On les croyait enterrés. Les huiles et gaz de schiste du sous-sol français – dont on ignore du reste combien il en recèle – semblaient voués à y demeurer, depuis la loi du 13 juillet 2011 qui a banni la fracturation hydraulique, seule technologie aujourd’hui disponible pour extraire ces hydrocarbures non conventionnels de la roche-mère, la roche profonde (généralement entre 1 500 et 3 000 mètres) et compacte où ils sont confinés. Une interdiction dictée par l’impact environnemental de ce procédé, qui met notamment en œuvre des additifs chimiques toxiques. Or, les hydrocarbures de schiste refont aujourd’hui surface.

Le débat a été abruptement relancé par la sortie de Nicolas Sarkozy qui, le 25 septembre, en meeting de campagne pour la présidence de l’UMP, s’est déclaré en faveur de l’exploitation de ces ressources. « Tant que je serai ministre de l’écologie, il n’y aura pas de gaz de schiste et pas d’investigation sur le gaz de schiste », a aussitôt réagi Ségolène Royal.

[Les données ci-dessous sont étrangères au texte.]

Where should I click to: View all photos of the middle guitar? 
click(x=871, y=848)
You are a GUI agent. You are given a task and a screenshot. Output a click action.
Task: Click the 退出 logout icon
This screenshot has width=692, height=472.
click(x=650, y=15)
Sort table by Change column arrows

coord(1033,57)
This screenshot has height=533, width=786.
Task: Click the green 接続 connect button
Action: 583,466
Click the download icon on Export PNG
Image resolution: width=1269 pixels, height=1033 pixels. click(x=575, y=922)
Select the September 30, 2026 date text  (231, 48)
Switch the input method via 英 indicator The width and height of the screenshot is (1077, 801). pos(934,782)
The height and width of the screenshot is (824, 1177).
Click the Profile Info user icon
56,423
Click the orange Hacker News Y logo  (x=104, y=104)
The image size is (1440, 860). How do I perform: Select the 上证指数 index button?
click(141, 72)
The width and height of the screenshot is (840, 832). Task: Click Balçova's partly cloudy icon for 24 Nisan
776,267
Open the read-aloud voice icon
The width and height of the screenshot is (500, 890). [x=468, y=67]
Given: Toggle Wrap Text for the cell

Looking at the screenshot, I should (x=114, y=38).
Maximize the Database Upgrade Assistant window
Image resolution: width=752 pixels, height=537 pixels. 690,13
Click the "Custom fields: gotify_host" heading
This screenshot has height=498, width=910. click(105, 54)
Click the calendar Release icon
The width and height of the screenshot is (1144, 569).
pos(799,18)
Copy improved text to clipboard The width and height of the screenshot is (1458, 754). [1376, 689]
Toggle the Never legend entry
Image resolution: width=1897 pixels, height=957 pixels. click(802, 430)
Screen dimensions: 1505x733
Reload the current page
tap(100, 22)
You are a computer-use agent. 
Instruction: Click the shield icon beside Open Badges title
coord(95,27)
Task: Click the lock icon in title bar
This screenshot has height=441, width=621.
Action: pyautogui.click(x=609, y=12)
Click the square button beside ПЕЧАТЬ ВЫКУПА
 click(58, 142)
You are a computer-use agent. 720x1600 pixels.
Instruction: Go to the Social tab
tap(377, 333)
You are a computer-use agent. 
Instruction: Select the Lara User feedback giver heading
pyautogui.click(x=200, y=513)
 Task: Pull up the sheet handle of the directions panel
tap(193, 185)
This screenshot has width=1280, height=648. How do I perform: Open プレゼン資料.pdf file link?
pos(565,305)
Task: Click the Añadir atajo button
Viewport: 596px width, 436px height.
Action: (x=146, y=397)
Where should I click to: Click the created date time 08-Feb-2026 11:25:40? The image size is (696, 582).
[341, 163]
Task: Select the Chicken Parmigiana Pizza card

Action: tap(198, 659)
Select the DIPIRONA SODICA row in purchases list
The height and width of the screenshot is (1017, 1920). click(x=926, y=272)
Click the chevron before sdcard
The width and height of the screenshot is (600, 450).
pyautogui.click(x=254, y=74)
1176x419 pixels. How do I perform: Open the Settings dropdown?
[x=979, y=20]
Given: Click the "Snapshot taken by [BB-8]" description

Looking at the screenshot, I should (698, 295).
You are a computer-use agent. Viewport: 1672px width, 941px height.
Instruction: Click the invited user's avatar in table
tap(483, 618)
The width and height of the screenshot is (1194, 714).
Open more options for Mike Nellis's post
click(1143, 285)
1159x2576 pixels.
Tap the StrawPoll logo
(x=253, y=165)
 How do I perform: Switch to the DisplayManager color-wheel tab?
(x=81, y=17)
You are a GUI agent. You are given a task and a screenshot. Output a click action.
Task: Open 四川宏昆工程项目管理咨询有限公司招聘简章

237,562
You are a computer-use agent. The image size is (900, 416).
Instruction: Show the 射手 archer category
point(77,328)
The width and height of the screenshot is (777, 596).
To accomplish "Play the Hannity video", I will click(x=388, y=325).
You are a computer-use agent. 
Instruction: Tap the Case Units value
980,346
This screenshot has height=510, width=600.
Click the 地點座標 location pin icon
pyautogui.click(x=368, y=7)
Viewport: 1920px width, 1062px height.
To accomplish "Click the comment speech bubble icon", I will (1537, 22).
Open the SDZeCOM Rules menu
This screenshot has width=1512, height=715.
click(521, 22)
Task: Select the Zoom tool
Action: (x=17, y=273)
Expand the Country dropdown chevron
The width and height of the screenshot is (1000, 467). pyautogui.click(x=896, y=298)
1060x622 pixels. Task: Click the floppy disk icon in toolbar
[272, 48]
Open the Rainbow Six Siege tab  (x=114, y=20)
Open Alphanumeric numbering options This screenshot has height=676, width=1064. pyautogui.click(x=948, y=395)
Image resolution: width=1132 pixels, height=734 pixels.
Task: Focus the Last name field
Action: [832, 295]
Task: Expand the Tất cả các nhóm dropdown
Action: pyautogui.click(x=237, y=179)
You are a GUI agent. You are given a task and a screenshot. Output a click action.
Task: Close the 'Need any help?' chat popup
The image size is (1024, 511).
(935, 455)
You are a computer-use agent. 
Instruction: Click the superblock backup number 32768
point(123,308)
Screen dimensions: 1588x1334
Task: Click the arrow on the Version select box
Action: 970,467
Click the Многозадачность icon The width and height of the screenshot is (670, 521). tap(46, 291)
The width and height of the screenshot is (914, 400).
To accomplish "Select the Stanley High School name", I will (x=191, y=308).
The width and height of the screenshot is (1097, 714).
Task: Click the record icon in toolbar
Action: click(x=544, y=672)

En coulisses, pourtant, les industriels s’activent. Le JDD a ainsi révélé, dans son édition du 12 octobre, le projet de création d’un « centre d’information et de documentation » sur le gaz de schiste. Y participeraient, précise l’hebdomadaire, « des groupes tels que Total, GDF-Suez, Imerys [minéraux industriels] ou encore Vallourec [fabrication de tubes] ».